Advanced: Custom Pipeline

import {
  loadConfig,
  ingestCSV,
  dedupAndMerge,
  detectDelta,
  mergeEnrichments,
  createRateLimiter,
} from '@nathanvale/chatline'
import type { Message, Config } from '@nathanvale/chatline'

async function runCustomPipeline() {
  // 1. Load configuration
  const config: Config = await loadConfig()

  // 2. Ingest from multiple sources
  const csvMessages = ingestCSV(config.inputs.csv[0], {
    attachmentDir: config.paths?.attachmentRoot,
    strictMode: false,
  })

  const dbMessages = JSON.parse(await fs.readFile(config.inputs.db, 'utf-8'))

  // 3. Merge and deduplicate
  const merged = dedupAndMerge(csvMessages, dbMessages)
  console.log(`Merged to ${merged.mergedCount} unique messages`)

  // 4. Detect changes since last run
  const previous = await loadPreviousState()
  const delta = detectDelta(merged.messages, previous)

  // 5. Enrich only new messages with rate limiting
  const limiter = createRateLimiter({ requestsPerSecond: 5 })

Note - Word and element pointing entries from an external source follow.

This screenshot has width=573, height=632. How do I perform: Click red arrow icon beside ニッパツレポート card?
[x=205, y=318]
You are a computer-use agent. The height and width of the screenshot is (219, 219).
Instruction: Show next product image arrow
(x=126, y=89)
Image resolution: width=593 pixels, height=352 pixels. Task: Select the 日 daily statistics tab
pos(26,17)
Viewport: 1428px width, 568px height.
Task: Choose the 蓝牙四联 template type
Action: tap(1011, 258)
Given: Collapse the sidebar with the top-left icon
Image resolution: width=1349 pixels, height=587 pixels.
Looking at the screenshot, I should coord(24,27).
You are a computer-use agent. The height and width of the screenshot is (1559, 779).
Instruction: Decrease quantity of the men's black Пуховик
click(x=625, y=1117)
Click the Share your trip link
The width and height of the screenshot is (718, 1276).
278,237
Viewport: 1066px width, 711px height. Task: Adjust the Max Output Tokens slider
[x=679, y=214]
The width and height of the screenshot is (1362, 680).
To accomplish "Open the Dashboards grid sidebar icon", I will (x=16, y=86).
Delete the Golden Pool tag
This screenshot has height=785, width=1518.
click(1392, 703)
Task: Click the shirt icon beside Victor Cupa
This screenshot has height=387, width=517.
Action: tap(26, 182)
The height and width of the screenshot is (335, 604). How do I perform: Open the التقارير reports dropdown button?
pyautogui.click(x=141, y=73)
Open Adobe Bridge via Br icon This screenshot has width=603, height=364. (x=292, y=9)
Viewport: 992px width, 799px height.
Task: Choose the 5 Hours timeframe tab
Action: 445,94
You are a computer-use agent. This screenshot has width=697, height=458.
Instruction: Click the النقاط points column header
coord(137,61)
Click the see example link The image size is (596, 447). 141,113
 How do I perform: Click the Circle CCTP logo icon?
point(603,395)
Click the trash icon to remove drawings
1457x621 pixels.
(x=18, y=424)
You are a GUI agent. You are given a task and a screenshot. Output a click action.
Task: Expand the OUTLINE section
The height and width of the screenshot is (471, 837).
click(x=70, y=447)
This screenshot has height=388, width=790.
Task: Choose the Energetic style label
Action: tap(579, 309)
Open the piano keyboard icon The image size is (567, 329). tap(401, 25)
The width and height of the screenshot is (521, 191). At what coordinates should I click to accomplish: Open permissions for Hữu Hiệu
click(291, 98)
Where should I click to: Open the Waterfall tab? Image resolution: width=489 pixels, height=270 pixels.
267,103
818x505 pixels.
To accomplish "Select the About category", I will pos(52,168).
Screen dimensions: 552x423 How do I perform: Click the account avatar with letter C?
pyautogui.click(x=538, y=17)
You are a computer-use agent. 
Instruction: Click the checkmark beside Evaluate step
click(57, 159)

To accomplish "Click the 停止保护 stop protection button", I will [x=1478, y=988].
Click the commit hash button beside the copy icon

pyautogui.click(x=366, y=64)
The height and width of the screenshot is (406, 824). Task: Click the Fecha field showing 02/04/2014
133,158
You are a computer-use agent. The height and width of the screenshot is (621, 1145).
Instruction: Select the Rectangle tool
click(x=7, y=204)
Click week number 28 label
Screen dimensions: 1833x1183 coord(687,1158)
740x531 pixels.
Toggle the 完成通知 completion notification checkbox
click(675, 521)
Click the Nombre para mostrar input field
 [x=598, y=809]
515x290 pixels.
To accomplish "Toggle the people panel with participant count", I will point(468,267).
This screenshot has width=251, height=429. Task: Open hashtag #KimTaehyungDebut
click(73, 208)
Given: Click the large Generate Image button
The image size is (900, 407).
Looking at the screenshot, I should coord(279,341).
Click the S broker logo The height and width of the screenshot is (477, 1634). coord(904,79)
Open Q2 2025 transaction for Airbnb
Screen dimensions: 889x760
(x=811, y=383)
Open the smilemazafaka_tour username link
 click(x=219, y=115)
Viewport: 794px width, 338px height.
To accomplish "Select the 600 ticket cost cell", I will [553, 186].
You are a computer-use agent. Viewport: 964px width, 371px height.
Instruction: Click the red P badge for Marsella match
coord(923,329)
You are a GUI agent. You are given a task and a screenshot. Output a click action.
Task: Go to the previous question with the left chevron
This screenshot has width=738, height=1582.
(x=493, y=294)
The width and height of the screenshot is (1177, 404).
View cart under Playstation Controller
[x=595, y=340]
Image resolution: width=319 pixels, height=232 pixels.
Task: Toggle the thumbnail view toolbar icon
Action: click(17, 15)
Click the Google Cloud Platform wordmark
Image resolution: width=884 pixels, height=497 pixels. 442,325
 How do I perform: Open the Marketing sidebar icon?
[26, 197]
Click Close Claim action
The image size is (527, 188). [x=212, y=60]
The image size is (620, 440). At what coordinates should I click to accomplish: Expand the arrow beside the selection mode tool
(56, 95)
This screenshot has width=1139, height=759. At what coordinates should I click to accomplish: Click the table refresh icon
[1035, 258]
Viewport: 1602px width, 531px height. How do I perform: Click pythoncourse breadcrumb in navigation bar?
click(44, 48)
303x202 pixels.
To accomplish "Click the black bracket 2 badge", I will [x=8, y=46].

  for (const message of delta.new) {
    if (message.media?.kind === 'image') {
      const enrichment = await limiter.execute(() =>
        enrichImageWithGemini(message),
      )
      message.media.enrichment = enrichment
    }
  }

  // 6. Merge enrichments back into full dataset
  const enriched = mergeEnrichments(merged.messages, delta.new)

  // 7. Save checkpoint
  await saveState(enriched.messages)

  return enriched
}

For Developers

Development Setup

Clone & Install

# Clone the repository
git clone https://github.com/yourusername/chatline.git
cd chatline

# Install dependencies
pnpm install

# Build TypeScript
pnpm build

Local CLI Development

During development, run the CLI directly from TypeScript via Bun, or run from the built dist output:

# Fast dev (TypeScript direct via Bun)
pnpm dev -- --help
pnpm dev -- --config examples/imessage-config.yaml

# Or build, then run individual commands from dist
pnpm build
pnpm cli doctor
pnpm cli ingest-csv -i messages.csv -o output.json

# Watch mode for development (typecheck/build)
pnpm watch

Running Tests

# Run all tests
pnpm test

# Watch mode
pnpm test:watch

# With UI
pnpm test:ui

# Coverage report
pnpm coverage

Code Quality

# Lint code
pnpm lint
pnpm lint:fix

# Format code
pnpm format

# Run quality checks (pre-commit hook)
pnpm quality-check

Bun-powered dev and tooling

This project keeps pnpm as the package manager and Vitest on Node for stable tests, while using Bun for fast local development and tooling:

Primary (CI/stable): pnpm build, pnpm test, pnpm test:ci
Local convenience (Bun):
- pnpm dev – run the CLI from TypeScript via Bun
- pnpm typecheck – no-emit typechecking via bunx tsc
- pnpm lint / pnpm lint:fix – via bunx eslint
- pnpm format – via bunx prettier

Notes:

Native addons (sharp, better-sqlite3) may build from source under Bun; Node remains the primary test substrate.
Firecrawl SDK is compatible with Bun; the MCP server and tests remain on Node.

Architecture

The pipeline follows a strict 4-stage architecture with clear separation of concerns:

CSV/DB Exports
      │
      ├─────────────────┬──────────────────┐
      ▼                 ▼                  ▼
  Ingest-CSV       Ingest-DB         (Other sources)
      │                 │                  │
      └─────────────────┼──────────────────┘
                        ▼
              [Stage 1: Ingest]
              Parse & normalize
                        ▼
             messages.*.ingested.json
                        │
                        ▼
            [Stage 2: Normalize-Link]
            Deduplicate, link replies/tapbacks
                        ▼
             messages.normalized.json
                        │
                        ▼
              [Stage 3: Enrich-AI] ◄── Resumable & Incremental
              Add AI enrichments
                        ▼
            messages.enriched.json
                        │
                        ▼
             [Stage 4: Render-Markdown]
             Generate daily files
                        ▼
              timeline/*.md (output)

Stage 1: Ingest

Extracts messages from CSV or SQLite database and normalizes to a unified schema.

Responsibilities:

Parse rows with field mapping (handle CSV/DB dialect differences)
Convert dates (CSV UTC → ISO 8601, Apple epoch → ISO 8601)
Split rows into text/media/notification/tapback messages
Resolve attachment paths to absolute paths when possible
Create stable part GUIDs for multi-attachment DB messages: p:<index>/<original_guid>
Preserve source metadata (CSV vs DB origin)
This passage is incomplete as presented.